As shown in FIG. 5, a plurality of gas injection means 5 can be installed in parallel in the vertical direction. The number of jetting means per transport device can be appropriately changed depending on the length and width of the transport device, but is preferably 1 to 4. When the width of the air slider 1 is large, the fluidity of the powder is made uniform by increasing the number of ejecting means.

For example, in the present invention, when the width of the air slider 1 is 25 centimeters or less, the number of ejection means is preferably 2. However, when using powder having adhesion or cohesion, the number of injection means can be increased to four.
Here, FIG. 6 and FIG. 7 show the case where three jetting means are installed per transport device. As shown in FIG. 7, two metal pipes of the jetting means 5 are installed in parallel in the longitudinal direction so as to be mounted in contact with both ends of the punching plate 3b which is the upper surface of the air slider 1, and the air pipe is placed above the transport device. One is installed at a position away from the slider 1. It is also possible to change the length of the gas injection means installed above and below. The gas injection means close to the air slider can be made longer by using the mechanical support around the air slider as compared with the gas injection means installed at a distant position.

It is preferable that the gas injection means is installed at a position 0.1 to 4 times higher than the width of the transport device. Here, the width (D) of the transport device refers to the length of the air slider in the short direction. When the gas injection means 5 is installed at a position having a length exceeding four times the width of the transport device, it is not preferable because the powder clogging may proceed between the air slider 1 and the injection means 5.

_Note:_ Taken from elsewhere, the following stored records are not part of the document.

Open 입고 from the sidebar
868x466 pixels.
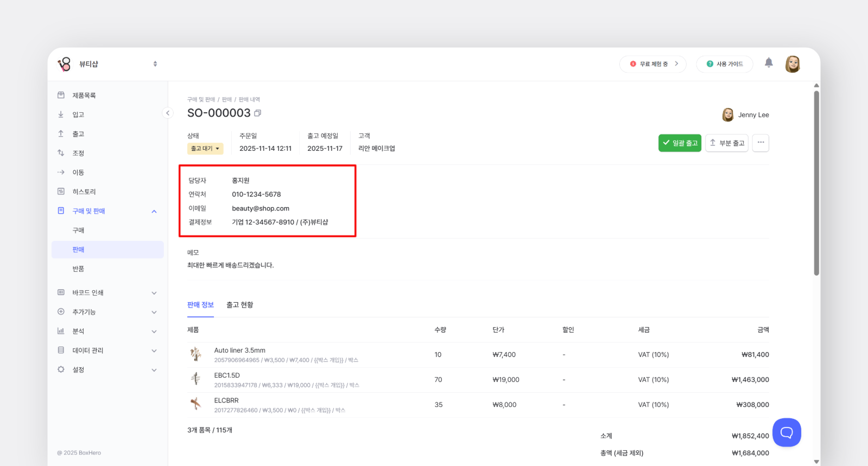click(x=78, y=115)
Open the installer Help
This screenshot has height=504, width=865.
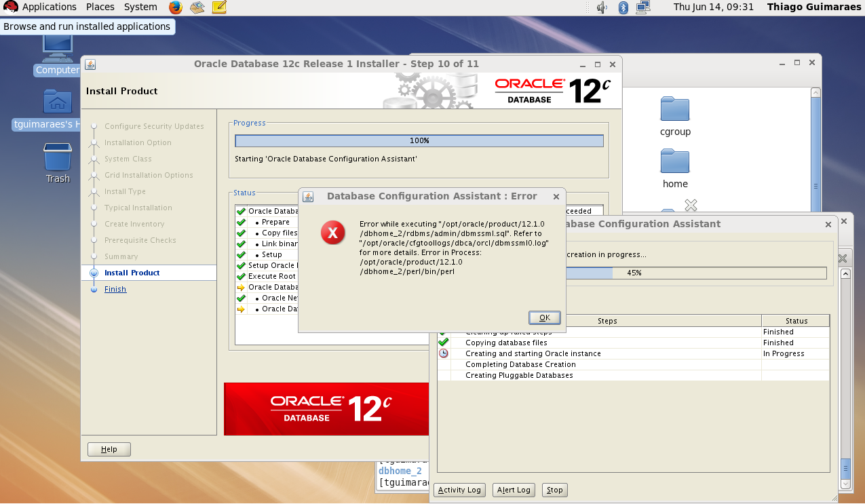pyautogui.click(x=109, y=448)
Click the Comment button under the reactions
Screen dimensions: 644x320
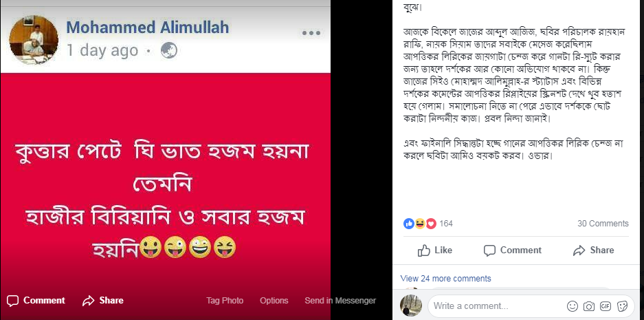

The length of the gas injection means 5 should be 0.8 to 2 times the longitudinal length (L) of the air slider 1 in consideration of powder fluidization, economy, construction and maintenance. preferable. Also, as shown in FIG. 2, the length of the air slider and the gas injection means can be the same from the center of the tunnel 13 for the collective transport to the outer wall 10 of the silo. . The lengths of the air slider and the gas injection means near the both ends of the tunnel 13 for the collective transport aircraft are relatively shorter than the central portion. Thus, while the length of the conventional air slider is along the arc of the silo as shown in FIG. 9, it can be made into a short comb shape by the present invention, and maintenance is also performed. It is also advantageous in terms of economy.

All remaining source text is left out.